Paul Kirchhof, 64, fordert seit langem ein einfaches, aber gerechtes Steuerrecht: 25 Prozent Steuersatz für alle, keine Ausnahmetatbestände mehr. Steuerhinterziehung, sagt der ehemalige Bundesverfassungsrichter, sei ein bedrohliches Phänomen, dem man nicht durch schärfere Strafen beikomme - sondern nur durch einfache, klare Steuerregeln.
Reform statt höherer Strafe: Ex-Verfassungsrichter Kirchhof.
(Foto: Foto: Reuters)Süddeutsche Zeitung: Herr Professor Kirchhof, viele Bürger fragen sich, warum ausgerechnet die Reichen, die es nicht nötig hätten, Steuern hinterziehen.
Paul Kirchhof: Auch ich staune darüber, dass Menschen, die genug Geld haben, um sich trotz Steuern das Leben angenehm zu machen, ein so unglaubliches Risiko eingehen, durch Bestrafung ihre Lebenssituation fundamental zu verschlechtern.
SZ: Sind vielleicht Experten wie Sie schuld, die den Bürgern einhämmern, dass der Staat ihnen zu viel Geld abverlangt? Wer den gefräßigen Staat illustriert, muss sich nicht wundern, wenn die Bürger sich dessen Zugriff entziehen.

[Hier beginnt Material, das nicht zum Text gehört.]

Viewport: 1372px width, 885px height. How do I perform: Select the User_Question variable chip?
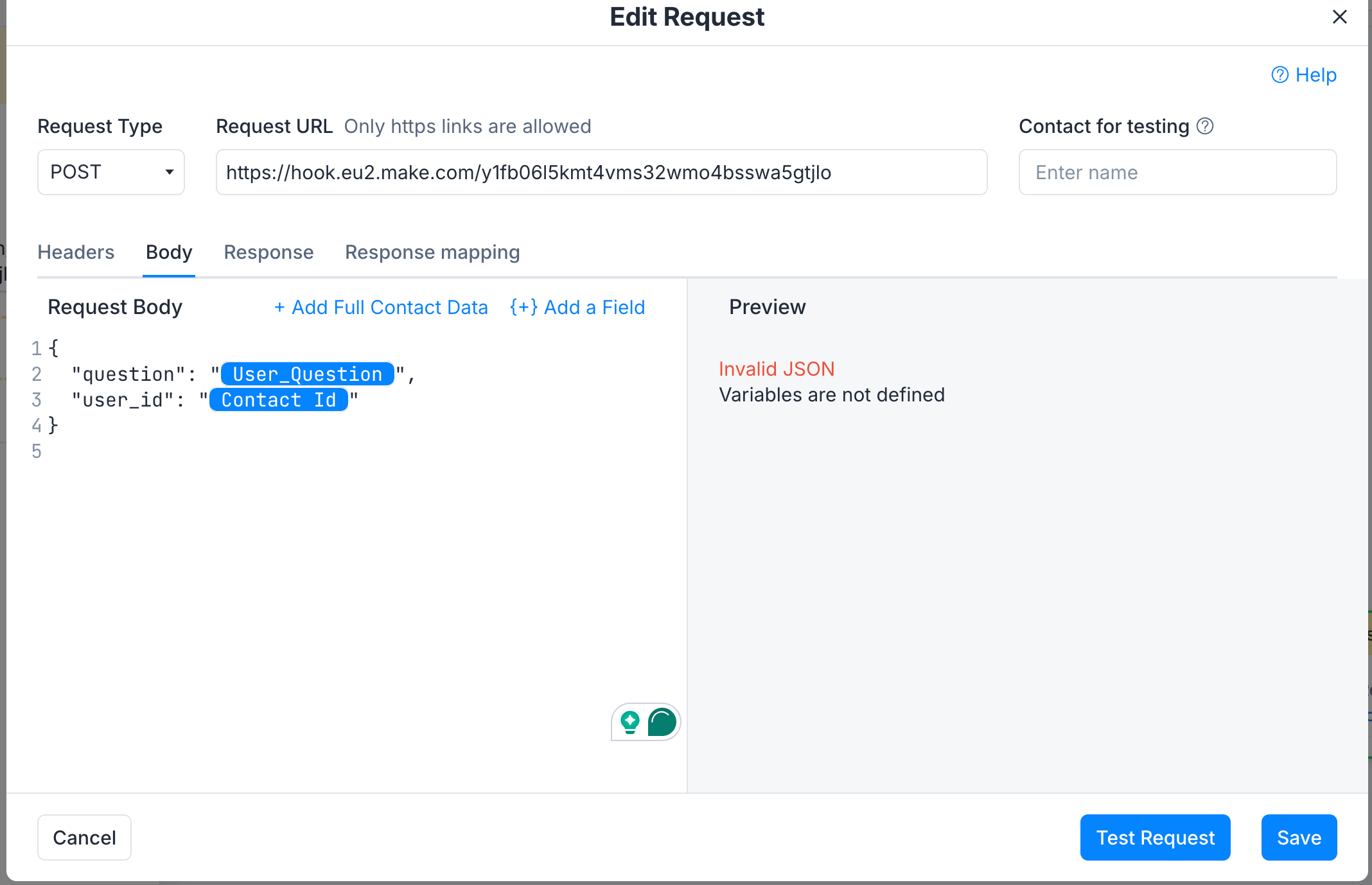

Kirchhof: Das Gegenteil ist richtig. Das Problem ist nicht so sehr der starke Zugriff, sondern der unverständliche Zugriff. Wir beklagen die Ungleichheit und Ungerechtigkeit der Besteuerung. Angesichts relativ hoher Steuersätze und zahlreicher Ausnahmetatbestände muss jeder Steuerzahler denken, dass die anderen besser wegkommen. Also sucht er nach Lücken. Der Respekt vor dem Steuergesetz, das Vertrauen in das Recht geht verloren.
SZ: Was kann man dagegen tun?
Kirchhof: Wenn man alle legalen Ausweichmöglichkeiten vermeidet und einen einheitlichen Steuersatz von zum Beispiel 25 Prozent einführt, den wirklich jeder zahlen muss, verschwindet der Anreiz zur Steuergestaltung. Mein Ziel ist, dass jeder die Gewissheit hat, dass der andere einen gleich großen Prozentsatz Steuern zahlt.

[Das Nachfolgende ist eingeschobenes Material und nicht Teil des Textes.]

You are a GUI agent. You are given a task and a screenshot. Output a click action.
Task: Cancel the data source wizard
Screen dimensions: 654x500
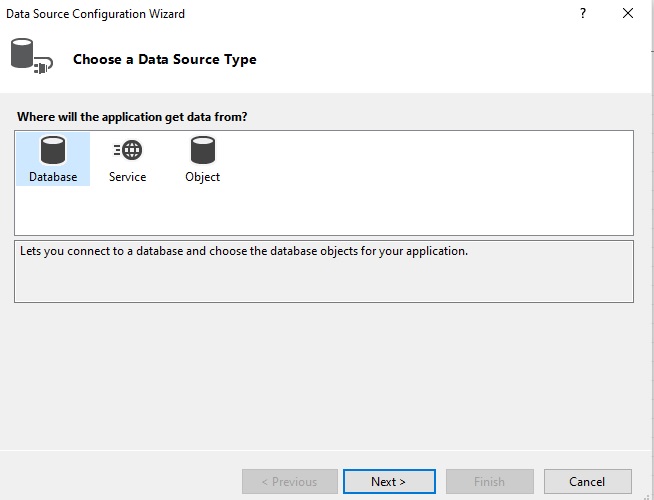[x=587, y=482]
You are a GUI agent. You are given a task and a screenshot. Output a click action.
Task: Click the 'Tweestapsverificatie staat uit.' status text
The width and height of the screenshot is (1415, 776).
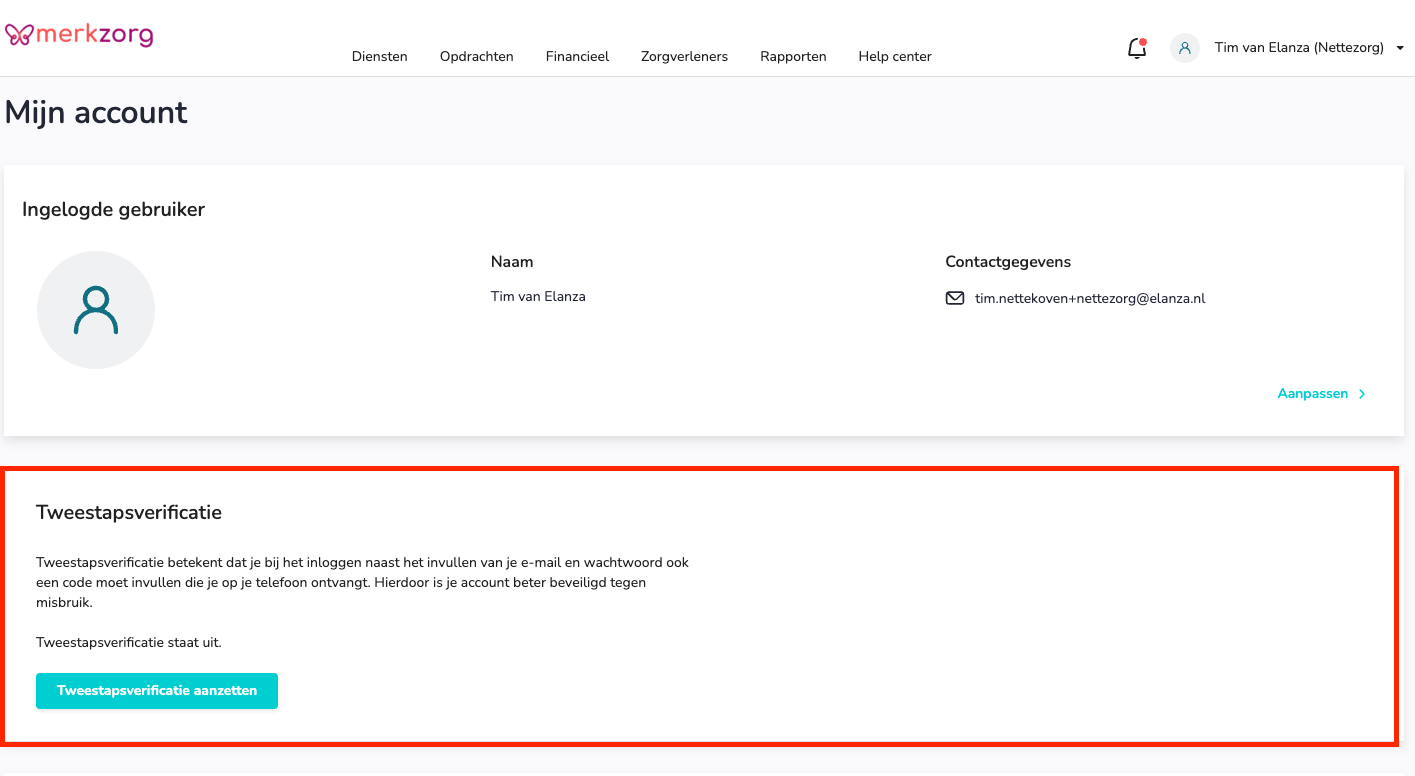(129, 642)
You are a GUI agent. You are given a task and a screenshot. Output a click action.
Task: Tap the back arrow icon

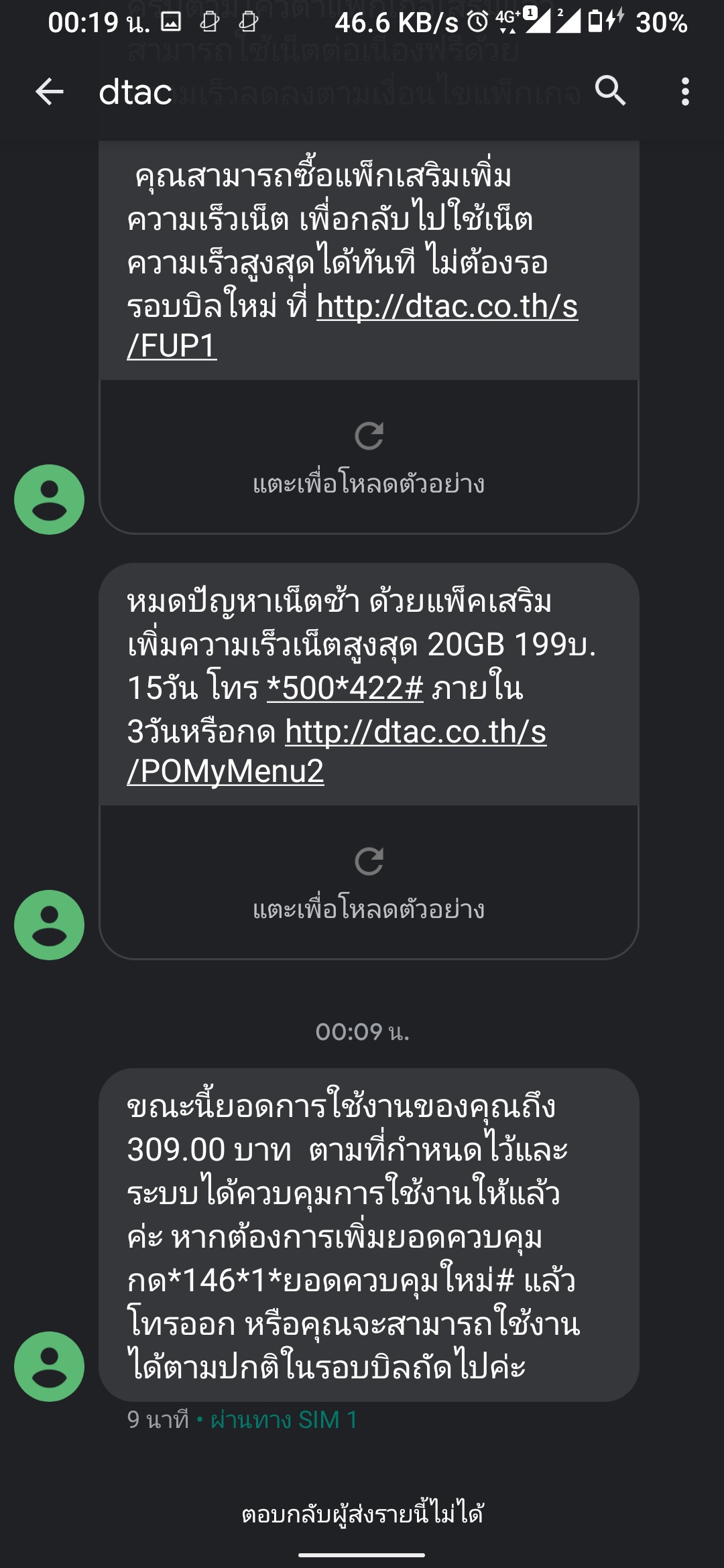[49, 91]
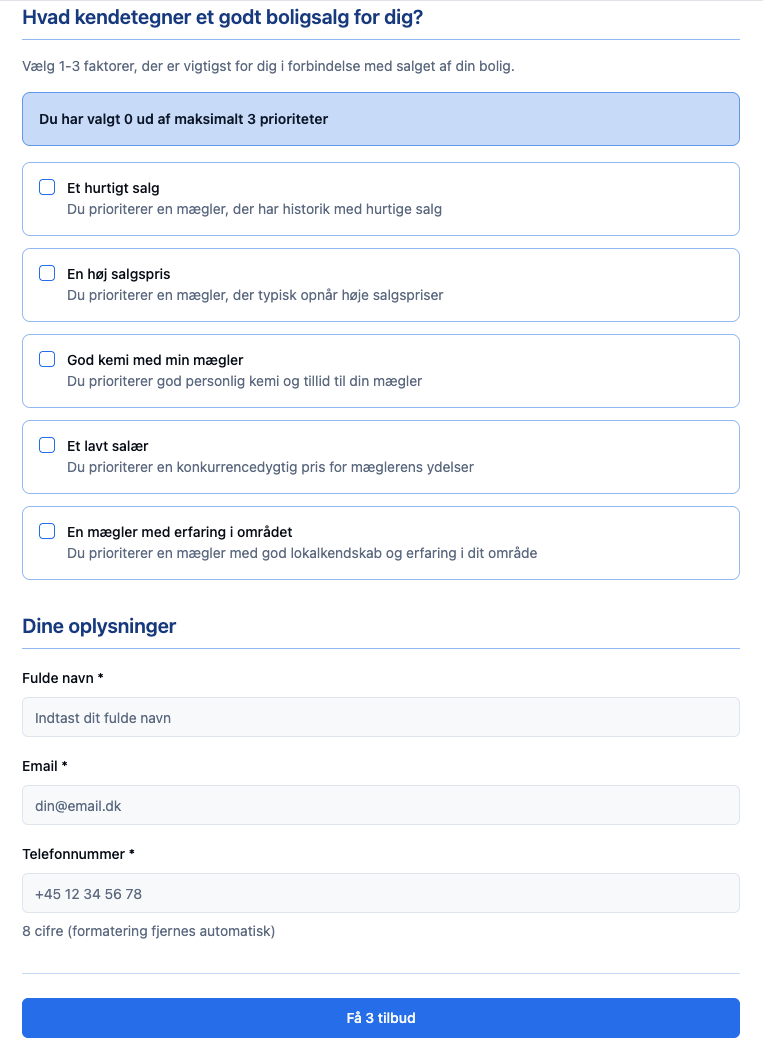Tick the 'En høj salgspris' checkbox
The width and height of the screenshot is (763, 1039).
(x=47, y=274)
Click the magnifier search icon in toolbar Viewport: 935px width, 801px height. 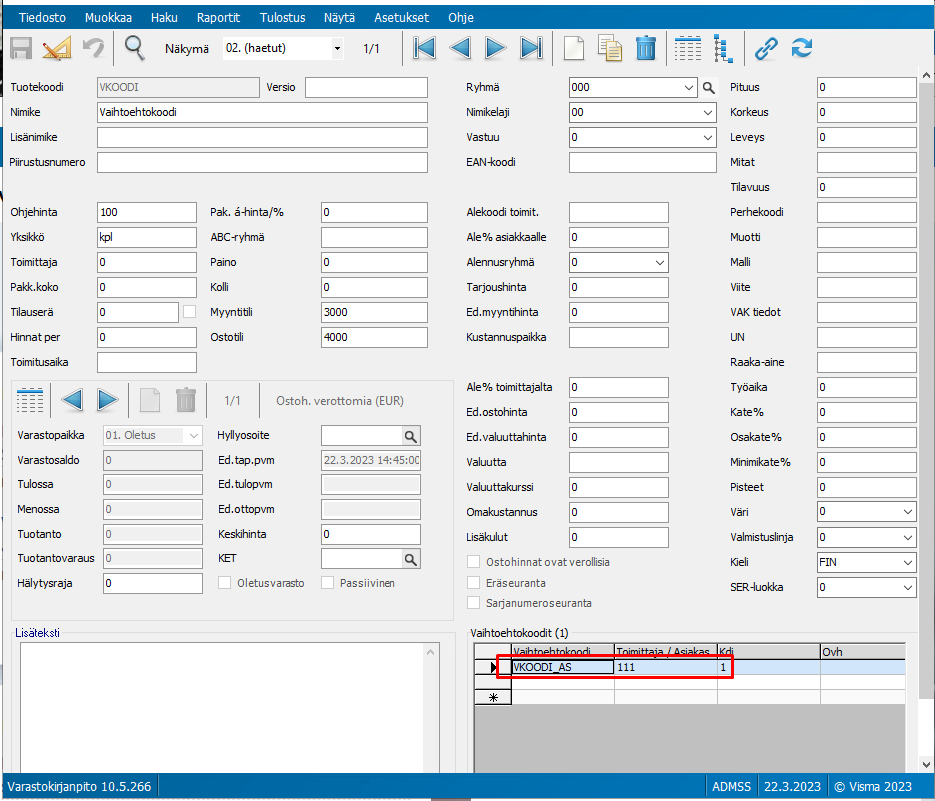click(134, 48)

SZ: Was macht Sie so sicher, das Verhalten der Bürger beeinflussen zu können? Handelt es sich nicht um ein Grundübel, Habgier im Sinne einer der sieben Todsünden, die dem Menschen angeboren ist?
Kirchhof: Das glaube ich nicht. Doch die Deutschen sind von Beginn ihres Berufslebens an daran gewöhnt worden, Steuervermeidung zu betreiben. Wenn ein Existenzgründer eine Gesellschaft mit beschränkter Haftung, eine GmbH, gründen will, weil er das persönliche Risiko scheut, sagt ihm der Steuerberater, dass eine GmbH & Co KG besser ist. Und dann, dass eine doppelstöckige GmbH & Co KG noch besser ist. Das versteht der Bürger zwar nicht, erfährt aber, dass Steuern sich allein durch Änderung des Rechtskleides sparen lassen. Die Steuerlast scheint nicht mehr unausweichlich.